What you need to do:
Copy these lines verbatim.

Provided records:
^^^^
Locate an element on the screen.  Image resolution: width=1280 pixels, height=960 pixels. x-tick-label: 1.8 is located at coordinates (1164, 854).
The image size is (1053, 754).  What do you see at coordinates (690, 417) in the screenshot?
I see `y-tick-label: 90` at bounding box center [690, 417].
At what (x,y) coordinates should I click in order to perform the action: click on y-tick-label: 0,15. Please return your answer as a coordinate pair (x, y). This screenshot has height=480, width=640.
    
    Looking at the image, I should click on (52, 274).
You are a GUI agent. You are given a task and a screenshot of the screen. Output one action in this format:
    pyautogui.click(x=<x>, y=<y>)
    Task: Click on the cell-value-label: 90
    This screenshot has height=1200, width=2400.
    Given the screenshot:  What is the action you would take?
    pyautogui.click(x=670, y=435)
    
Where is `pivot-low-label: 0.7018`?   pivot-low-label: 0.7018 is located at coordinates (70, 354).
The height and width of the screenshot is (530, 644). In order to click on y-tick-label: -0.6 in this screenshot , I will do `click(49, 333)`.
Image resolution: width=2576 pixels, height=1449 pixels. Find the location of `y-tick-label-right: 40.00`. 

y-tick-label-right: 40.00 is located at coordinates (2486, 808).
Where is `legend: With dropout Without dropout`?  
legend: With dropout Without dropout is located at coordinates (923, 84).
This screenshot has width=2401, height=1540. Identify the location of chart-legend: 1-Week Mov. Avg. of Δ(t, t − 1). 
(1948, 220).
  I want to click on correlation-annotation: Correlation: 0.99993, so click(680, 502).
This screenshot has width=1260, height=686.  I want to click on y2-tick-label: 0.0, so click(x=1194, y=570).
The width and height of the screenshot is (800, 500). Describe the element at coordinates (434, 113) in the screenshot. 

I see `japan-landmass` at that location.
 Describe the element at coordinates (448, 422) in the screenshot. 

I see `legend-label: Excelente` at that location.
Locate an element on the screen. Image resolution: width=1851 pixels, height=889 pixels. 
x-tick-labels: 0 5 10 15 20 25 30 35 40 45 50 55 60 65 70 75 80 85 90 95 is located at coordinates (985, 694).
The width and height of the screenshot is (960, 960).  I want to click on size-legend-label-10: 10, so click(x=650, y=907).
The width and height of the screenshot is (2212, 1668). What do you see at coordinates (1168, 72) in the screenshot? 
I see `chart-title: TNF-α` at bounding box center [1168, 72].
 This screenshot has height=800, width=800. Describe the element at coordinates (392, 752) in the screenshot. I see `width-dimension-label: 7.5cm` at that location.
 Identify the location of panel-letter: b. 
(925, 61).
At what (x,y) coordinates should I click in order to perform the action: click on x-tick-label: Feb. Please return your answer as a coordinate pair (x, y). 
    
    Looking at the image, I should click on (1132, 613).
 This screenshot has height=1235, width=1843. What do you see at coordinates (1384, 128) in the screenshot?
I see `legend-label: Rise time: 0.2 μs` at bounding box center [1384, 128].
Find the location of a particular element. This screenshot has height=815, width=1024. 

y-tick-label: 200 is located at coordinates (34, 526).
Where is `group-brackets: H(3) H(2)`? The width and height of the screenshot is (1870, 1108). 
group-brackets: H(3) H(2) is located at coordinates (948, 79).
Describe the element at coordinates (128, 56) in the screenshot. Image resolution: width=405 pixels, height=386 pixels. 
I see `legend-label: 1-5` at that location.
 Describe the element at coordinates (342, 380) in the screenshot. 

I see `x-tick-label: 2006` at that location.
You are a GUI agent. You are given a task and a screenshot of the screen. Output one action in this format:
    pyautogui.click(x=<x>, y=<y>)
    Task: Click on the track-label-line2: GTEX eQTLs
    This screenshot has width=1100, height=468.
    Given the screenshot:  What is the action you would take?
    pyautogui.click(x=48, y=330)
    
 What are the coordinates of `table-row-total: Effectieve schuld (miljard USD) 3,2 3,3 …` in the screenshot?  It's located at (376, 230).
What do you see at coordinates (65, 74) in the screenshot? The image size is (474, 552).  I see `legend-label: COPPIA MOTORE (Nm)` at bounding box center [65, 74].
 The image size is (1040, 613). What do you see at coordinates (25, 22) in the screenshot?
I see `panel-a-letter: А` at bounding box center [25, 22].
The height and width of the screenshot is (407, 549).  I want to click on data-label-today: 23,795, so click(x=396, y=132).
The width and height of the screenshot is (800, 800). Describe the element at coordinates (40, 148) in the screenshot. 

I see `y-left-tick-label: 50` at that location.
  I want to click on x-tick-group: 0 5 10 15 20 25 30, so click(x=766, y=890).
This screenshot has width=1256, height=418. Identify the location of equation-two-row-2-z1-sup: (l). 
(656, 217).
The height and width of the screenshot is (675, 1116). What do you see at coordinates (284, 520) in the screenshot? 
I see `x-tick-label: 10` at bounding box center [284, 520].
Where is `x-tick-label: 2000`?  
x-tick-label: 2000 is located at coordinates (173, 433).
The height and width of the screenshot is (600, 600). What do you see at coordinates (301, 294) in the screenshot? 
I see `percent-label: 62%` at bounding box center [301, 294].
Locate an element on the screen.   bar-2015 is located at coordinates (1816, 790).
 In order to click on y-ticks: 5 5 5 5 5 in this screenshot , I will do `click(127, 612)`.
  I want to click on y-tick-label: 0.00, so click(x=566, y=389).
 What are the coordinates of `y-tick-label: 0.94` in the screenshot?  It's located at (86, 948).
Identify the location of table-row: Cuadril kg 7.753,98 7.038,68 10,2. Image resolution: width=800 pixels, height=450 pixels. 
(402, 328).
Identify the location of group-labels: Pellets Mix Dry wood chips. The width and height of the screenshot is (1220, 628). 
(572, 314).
^^^^
Result of the task:
Locate an element on the screen.  Image resolution: width=1280 pixels, height=960 pixels. x-tick-label: 1.8 is located at coordinates (1164, 854).
The image size is (1053, 754).  What do you see at coordinates (690, 417) in the screenshot?
I see `y-tick-label: 90` at bounding box center [690, 417].
At what (x,y) coordinates should I click in order to perform the action: click on y-tick-label: 0,15. Please return your answer as a coordinate pair (x, y). This screenshot has height=480, width=640.
    
    Looking at the image, I should click on (52, 274).
You are a GUI agent. You are given a task and a screenshot of the screen. Output one action in this format:
    pyautogui.click(x=<x>, y=<y>)
    Task: Click on the cell-value-label: 90
    This screenshot has height=1200, width=2400.
    Given the screenshot:  What is the action you would take?
    pyautogui.click(x=670, y=435)
    
Where is `pivot-low-label: 0.7018`?   pivot-low-label: 0.7018 is located at coordinates (70, 354).
The height and width of the screenshot is (530, 644). In order to click on y-tick-label: -0.6 in this screenshot , I will do `click(49, 333)`.
Image resolution: width=2576 pixels, height=1449 pixels. Find the location of `y-tick-label-right: 40.00`. 

y-tick-label-right: 40.00 is located at coordinates (2486, 808).
Where is `legend: With dropout Without dropout`?  
legend: With dropout Without dropout is located at coordinates (923, 84).
This screenshot has width=2401, height=1540. Identify the location of chart-legend: 1-Week Mov. Avg. of Δ(t, t − 1). 
(1948, 220).
  I want to click on correlation-annotation: Correlation: 0.99993, so click(680, 502).
This screenshot has width=1260, height=686.  I want to click on y2-tick-label: 0.0, so click(x=1194, y=570).
The width and height of the screenshot is (800, 500). Describe the element at coordinates (434, 113) in the screenshot. 

I see `japan-landmass` at that location.
 Describe the element at coordinates (448, 422) in the screenshot. 

I see `legend-label: Excelente` at that location.
Locate an element on the screen. Image resolution: width=1851 pixels, height=889 pixels. 
x-tick-labels: 0 5 10 15 20 25 30 35 40 45 50 55 60 65 70 75 80 85 90 95 is located at coordinates (985, 694).
The width and height of the screenshot is (960, 960).  I want to click on size-legend-label-10: 10, so click(x=650, y=907).
The width and height of the screenshot is (2212, 1668). What do you see at coordinates (1168, 72) in the screenshot? 
I see `chart-title: TNF-α` at bounding box center [1168, 72].
 This screenshot has height=800, width=800. Describe the element at coordinates (392, 752) in the screenshot. I see `width-dimension-label: 7.5cm` at that location.
 Identify the location of panel-letter: b. 
(925, 61).
At what (x,y) coordinates should I click in order to perform the action: click on x-tick-label: Feb. Please return your answer as a coordinate pair (x, y). 
    
    Looking at the image, I should click on (1132, 613).
 This screenshot has height=1235, width=1843. What do you see at coordinates (1384, 128) in the screenshot?
I see `legend-label: Rise time: 0.2 μs` at bounding box center [1384, 128].
Find the location of a particular element. This screenshot has height=815, width=1024. 

y-tick-label: 200 is located at coordinates (34, 526).
Where is `group-brackets: H(3) H(2)`? The width and height of the screenshot is (1870, 1108). 
group-brackets: H(3) H(2) is located at coordinates (948, 79).
Describe the element at coordinates (128, 56) in the screenshot. Image resolution: width=405 pixels, height=386 pixels. 
I see `legend-label: 1-5` at that location.
 Describe the element at coordinates (342, 380) in the screenshot. 

I see `x-tick-label: 2006` at that location.
You are a GUI agent. You are given a task and a screenshot of the screen. Output one action in this format:
    pyautogui.click(x=<x>, y=<y>)
    Task: Click on the track-label-line2: GTEX eQTLs
    This screenshot has width=1100, height=468.
    Given the screenshot:  What is the action you would take?
    pyautogui.click(x=48, y=330)
    
 What are the coordinates of `table-row-total: Effectieve schuld (miljard USD) 3,2 3,3 …` in the screenshot?  It's located at (376, 230).
What do you see at coordinates (65, 74) in the screenshot? The image size is (474, 552).  I see `legend-label: COPPIA MOTORE (Nm)` at bounding box center [65, 74].
 The image size is (1040, 613). What do you see at coordinates (25, 22) in the screenshot?
I see `panel-a-letter: А` at bounding box center [25, 22].
The height and width of the screenshot is (407, 549).  I want to click on data-label-today: 23,795, so click(x=396, y=132).
The width and height of the screenshot is (800, 800). Describe the element at coordinates (40, 148) in the screenshot. 

I see `y-left-tick-label: 50` at that location.
  I want to click on x-tick-group: 0 5 10 15 20 25 30, so click(x=766, y=890).
This screenshot has width=1256, height=418. Identify the location of equation-two-row-2-z1-sup: (l). 
(656, 217).
The height and width of the screenshot is (675, 1116). What do you see at coordinates (284, 520) in the screenshot? 
I see `x-tick-label: 10` at bounding box center [284, 520].
Where is `x-tick-label: 2000`?  
x-tick-label: 2000 is located at coordinates (173, 433).
The height and width of the screenshot is (600, 600). What do you see at coordinates (301, 294) in the screenshot? 
I see `percent-label: 62%` at bounding box center [301, 294].
Locate an element on the screen.   bar-2015 is located at coordinates (1816, 790).
 In order to click on y-ticks: 5 5 5 5 5 in this screenshot , I will do `click(127, 612)`.
  I want to click on y-tick-label: 0.00, so click(x=566, y=389).
 What are the coordinates of `y-tick-label: 0.94` in the screenshot?  It's located at (86, 948).
Identify the location of table-row: Cuadril kg 7.753,98 7.038,68 10,2. Image resolution: width=800 pixels, height=450 pixels. 
(402, 328).
Identify the location of group-labels: Pellets Mix Dry wood chips. The width and height of the screenshot is (1220, 628). 
(572, 314).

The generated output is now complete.